§ CONSIGNE
Poursuivez l'arrêt de la Cour de cassation reproduit ci-dessous en enchaînant après sa dernière phrase.

§ EXTRAIT À LIRE
Audience publique du 19 mars 2020

Rejet

M. CHAUVIN, président

Arrêt n° 248 FS-P+B+I

Pourvoi n° C 19-13.648

R É P U B L I Q U E F R A N Ç A I S E

_________________________

AU NOM DU PEUPLE FRANÇAIS

_________________________

ARRÊT DE LA COUR DE CASSATION, TROISIÈME CHAMBRE CIVILE, DU 19 MARS 2020

La société Immobilière du Ceinturon, société par actions simplifiée, dont le siège est […], a formé le pourvoi n° C 19-13.648 contre l’arrêt rendu le 17 janvier 2019 par la cour d’appel d’Aix-en-Provence (chambre 1-5), dans le litige l’opposant à la commune de Hyères, prise en la personne de son maire, domicilié en cette qualité, Hôtel de Ville, 12 avenue Joseph Clotis, 83400 Hyères, défenderesse à la cassation.

La demanderesse invoque, à l’appui de son pourvoi, le moyen unique de cassation annexé au présent arrêt.

Le dossier a été communiqué au procureur général.

§ DONNÉES EXTRAITES
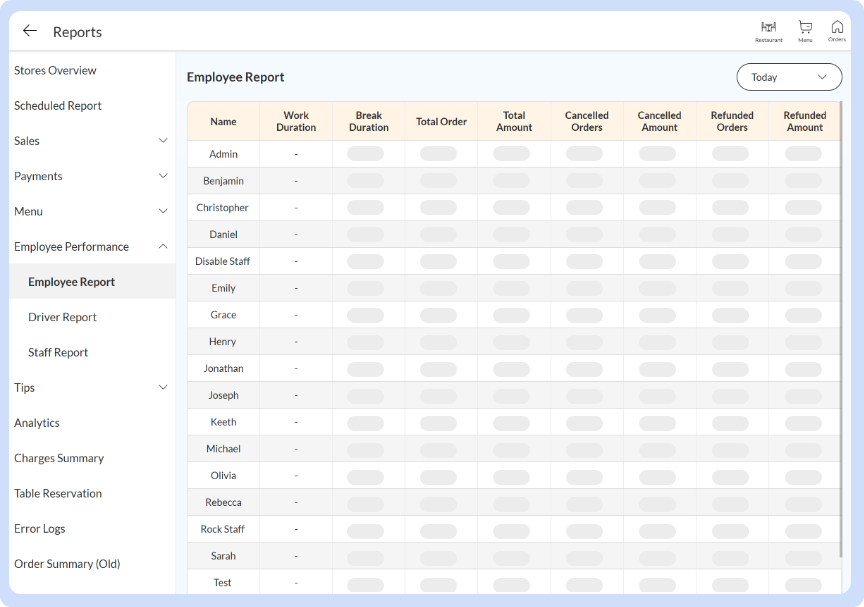Click the table's vertical scrollbar
Viewport: 864px width, 607px height.
(x=842, y=330)
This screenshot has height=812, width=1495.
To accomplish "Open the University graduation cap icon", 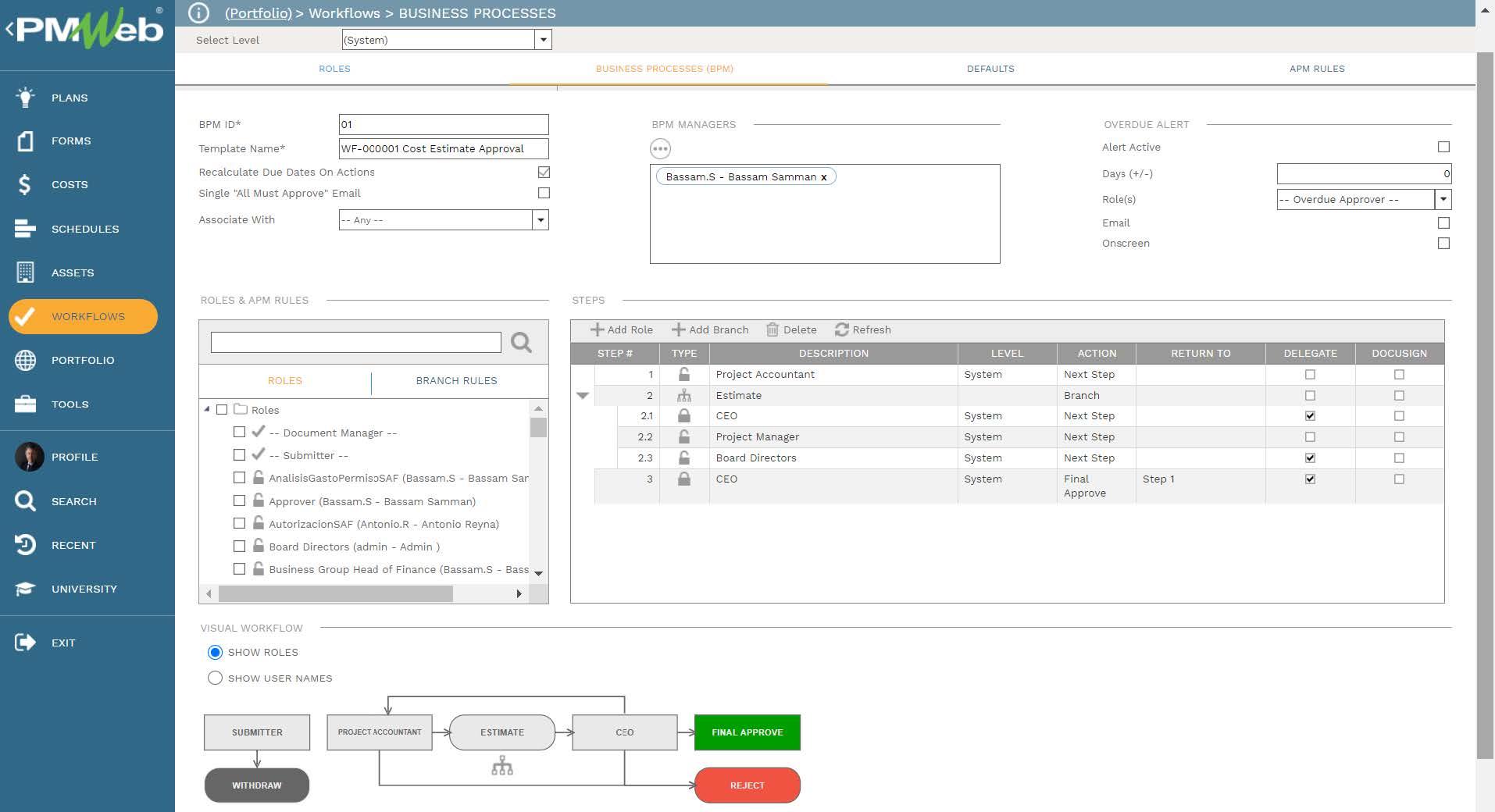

§ CORRIGÉ
Sur le rapport de Mme Djikpa, conseiller référendaire, les observations de la SCP Waquet, Farge et Hazan, avocat de la société Immobilière du Ceinturon, de la SCP Boré, Salve de Bruneton et Mégret, avocat de la commune de Hyères, et l’avis de Mme Vassallo, premier avocat général, après débats en l’audience publique du 11 février 2020 où étaient présents M. Chauvin, président, Mme Djikpa, conseiller référendaire rapporteur, M. Maunand, conseiller doyen, M. Nivôse, Mmes Farrenq-Nési, Greff-Bohnert, MM. Jacques, Bech, Boyer, conseillers, Mmes Guillaudier, Georget, Renard, conseillers référendaires, Mme Vassallo, premier avocat général, et Mme Berdeaux, greffier de chambre,

la troisième chambre civile de la Cour de cassation, composée, en application de l’article R. 431-5 du code de l’organisation judiciaire, des président et conseillers précités, après en avoir délibéré conformément à la loi, a rendu le présent arrêt ;

Faits et procédure

1. Selon l’arrêt attaqué (Aix-en-Provence, 17 janvier 2019), par ordonnance du 24 novembre 1955, la société Immobilière du ceinturon a été expropriée de plusieurs parcelles lui appartenant au profit de la commune de Hyères-les-Palmiers, en vue de l’extension de la plate-forme du port de plaisance.

2. La société Immobilière du ceinturon a sollicité la rétrocession des terrains devant le tribunal administratif de Nice, qui s’est déclaré incompétent par jugement du 30 avril 1969.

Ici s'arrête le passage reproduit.